- _Texto extraído_:
-*-

El detenido Carlos F. cumple sus días de condena en el Correccional Abierto de la Unidad 25, al que define como un palomar. La asociación no es caprichosa con esa ave que vuela y retorna. Los internos tienen libertad para moverse, ir a trabajar o para estudiar, pero siempre hay que regresar. El detenido (su nombre fue modificado por una cuestión legal) cumple el último año de una sentencia por “robo calificado”. Pero, por sus andanzas anteriores ya conocía la cárcel, el sonido de las puertas de rejas y el calzar de las esposas en las muñecas. Según sus cómputos, ocho años de su vida los pasó en celdas. “Buscaba plata fácil”, admite.
Carlos F. es un muchacho joven de 30 años, de ojos grandes, pero sin brillo. A la entrevista se presenta prolijo y educado, con ropa deportiva. De todos los internos, fue uno de los pocos que se animó a contar su historia de desaciertos y abandonos.

-*-

- _Información registrada_:
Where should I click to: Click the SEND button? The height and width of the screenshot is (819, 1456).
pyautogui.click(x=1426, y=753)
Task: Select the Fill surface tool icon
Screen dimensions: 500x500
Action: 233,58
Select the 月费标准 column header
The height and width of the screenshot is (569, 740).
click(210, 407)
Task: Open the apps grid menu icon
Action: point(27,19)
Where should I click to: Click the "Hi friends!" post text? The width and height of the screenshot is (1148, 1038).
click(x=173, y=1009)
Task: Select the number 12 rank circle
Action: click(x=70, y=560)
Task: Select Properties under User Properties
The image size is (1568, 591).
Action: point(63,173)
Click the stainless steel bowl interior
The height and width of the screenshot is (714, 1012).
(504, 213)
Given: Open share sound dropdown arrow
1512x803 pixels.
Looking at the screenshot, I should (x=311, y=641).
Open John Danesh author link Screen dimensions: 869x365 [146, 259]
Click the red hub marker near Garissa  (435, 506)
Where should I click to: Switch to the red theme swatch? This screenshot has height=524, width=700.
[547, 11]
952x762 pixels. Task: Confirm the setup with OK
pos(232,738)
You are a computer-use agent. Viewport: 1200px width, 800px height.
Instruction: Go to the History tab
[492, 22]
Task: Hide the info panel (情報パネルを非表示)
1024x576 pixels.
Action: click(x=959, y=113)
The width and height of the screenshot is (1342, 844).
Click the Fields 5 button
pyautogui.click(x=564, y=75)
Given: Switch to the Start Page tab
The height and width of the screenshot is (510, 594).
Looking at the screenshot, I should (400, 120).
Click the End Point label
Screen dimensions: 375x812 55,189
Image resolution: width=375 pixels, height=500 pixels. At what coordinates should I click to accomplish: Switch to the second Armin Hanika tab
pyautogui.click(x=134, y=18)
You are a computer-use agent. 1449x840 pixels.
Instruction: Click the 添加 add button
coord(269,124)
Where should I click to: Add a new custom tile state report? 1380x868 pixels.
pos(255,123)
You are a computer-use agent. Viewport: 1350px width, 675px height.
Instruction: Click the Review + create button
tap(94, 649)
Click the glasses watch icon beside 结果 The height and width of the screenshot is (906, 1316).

-*-

- _Instrucción 1_:
Responde, según el texto sobre Carlos F.:
(a) ¿Cómo define Carlos F. el Correccional Abierto de la Unidad 25?
(b) Según sus cómputos, ¿cuántos años de su vida pasó en celdas?
(c) ¿Qué edad tiene Carlos F.?
- _Instrucción 2_:
Imprime tal cual el fragmento del texto sobre Carlos F. que comienza en las palabras "El detenido Carlos" y termina después de "desaciertos y abandonos.".

- _Respuesta escrita 1_:
(a) Como un palomar.
(b) Ocho años.
(c) 30 años.

- _Respuesta escrita 2_:
El detenido Carlos F. cumple sus días de condena en el Correccional Abierto de la Unidad 25, al que define como un palomar. La asociación no es caprichosa con esa ave que vuela y retorna. Los internos tienen libertad para moverse, ir a trabajar o para estudiar, pero siempre hay que regresar. El detenido (su nombre fue modificado por una cuestión legal) cumple el último año de una sentencia por “robo calificado”. Pero, por sus andanzas anteriores ya conocía la cárcel, el sonido de las puertas de rejas y el calzar de las esposas en las muñecas. Según sus cómputos, ocho años de su vida los pasó en celdas. “Buscaba plata fácil”, admite.
Carlos F. es un muchacho joven de 30 años, de ojos grandes, pero sin brillo. A la entrevista se presenta prolijo y educado, con ropa deportiva. De todos los internos, fue uno de los pocos que se animó a contar su historia de desaciertos y abandonos.